Suzanne: Here’s the part that doesn’t get enough attention: in government, the AI-and-jobs conversation is already moot. No matter what you agree with politically, agencies have lost significant headcount and the work hasn’t gone away. This isn’t about fear of losing jobs—the people are already gone. Meanwhile, federal agencies are rushing to deploy AI while sitting on years of governance debt, from naming conventions that have never been standardized to retention policies that aren’t enforced to roles and responsibilities that exist on paper but not in practice. The remaining workforce needs help handling the load, and AI isn’t a threat to their jobs—it’s potentially the only way they survive the workload. But only if it’s deployed in a way that actually helps them do their work, not in a way that adds one more tool to learn on top of everything else.
Neither side of the Atlantic has figured this out. The US approach is to deploy first and fix later, prioritizing speed over readiness, and the backlash is catching up fast. The EU approach is to regulate first and deploy cautiously, but even that isn’t working—the AI Act just got a 16-month enforcement delay after companies like ASML, Airbus, and SAP warned that Europe was regulating itself out of the race.

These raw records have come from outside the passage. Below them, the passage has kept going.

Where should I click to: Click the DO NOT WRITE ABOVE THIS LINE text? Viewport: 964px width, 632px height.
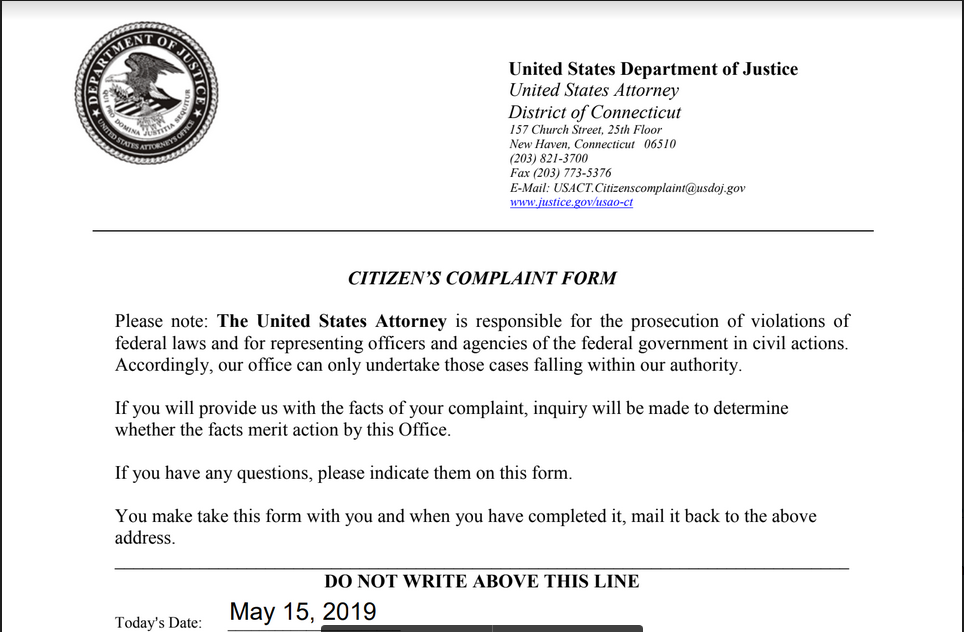[x=482, y=582]
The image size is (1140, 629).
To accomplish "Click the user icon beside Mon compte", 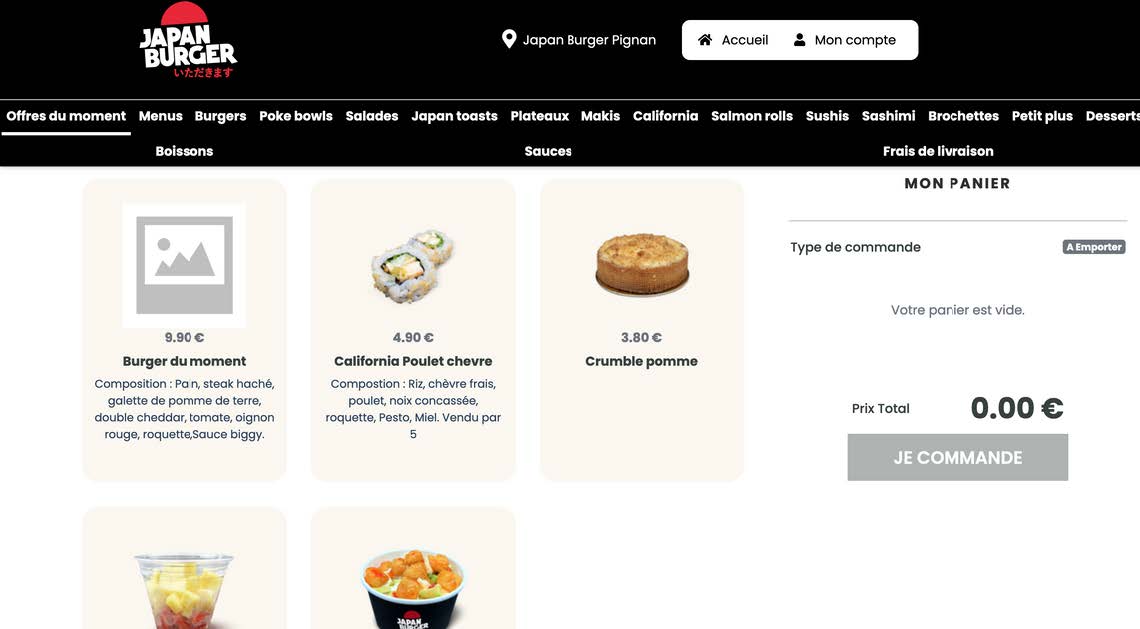I will click(799, 40).
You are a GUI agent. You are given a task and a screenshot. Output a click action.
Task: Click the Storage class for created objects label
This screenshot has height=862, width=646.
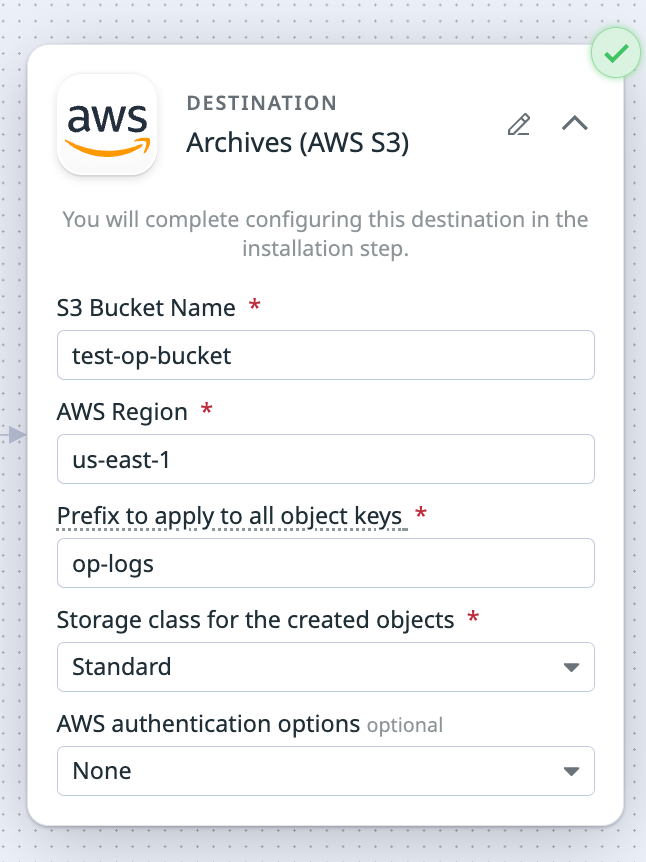256,620
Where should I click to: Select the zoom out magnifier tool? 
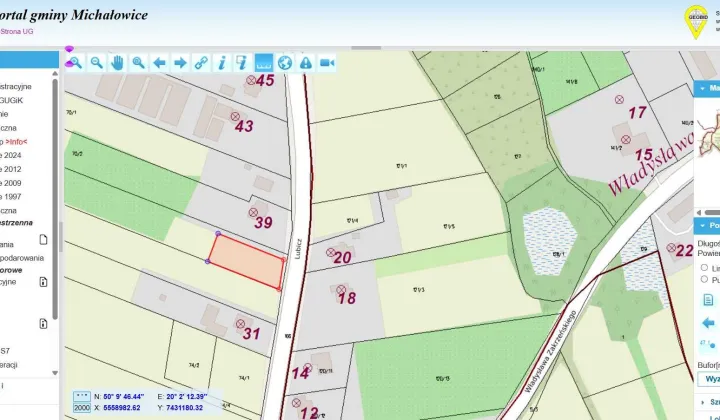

Adeline: And within EU institutions themselves, the pattern is even more cautious: many won’t deploy tools until they have the full governance plan in place, which means they’re still planning while the work piles up.
The US moves too fast for its people, and the EU moves too slow for its ambitions.
Suzanne: So, what actually works? In our experience, it’s not a framework and it’s not a mandate from the top—it’s a mindset shift. Instead of rolling out AI as a capital-T Transformation, you start with a specific pain point, something concrete that real people are struggling with today, and you solve that first.
We think of it as crawl, walk, run. Crawl means finding the pain point and starting with a small group of super users—people who are excited, who’ve already brought use cases to the table—and delivering a win within days rather than weeks. Something simple, like a summary that used to take hours or a status indicator that required digging through five different systems. The goal is to make it undeniable that this actually helps the people using it.
Walk means expanding outward once those early users are bought in. You add structure, automate the workflows around the quick wins, and start connecting data sources. The super users become your evangelists, not because anyone asked them to sell AI, but because they’re showing their colleagues that it made their work easier in ways they can point to.
Run means you’ve earned the right to talk about the bigger stuff—predictive analytics, risk identification, executive dashboards—not because you started there, but because you built a foundation of trust and utility that makes mission-level intelligence possible.
You can’t boil the ocean your way to adoption, and you can’t mandate it from the top and expect people to thank you. You have to start where people are, solve what they actually need, and earn your way to the bigger vision. The question isn’t whether AI will be adopted—it’s whether anyone will bother to do it in a way that people actually want to use.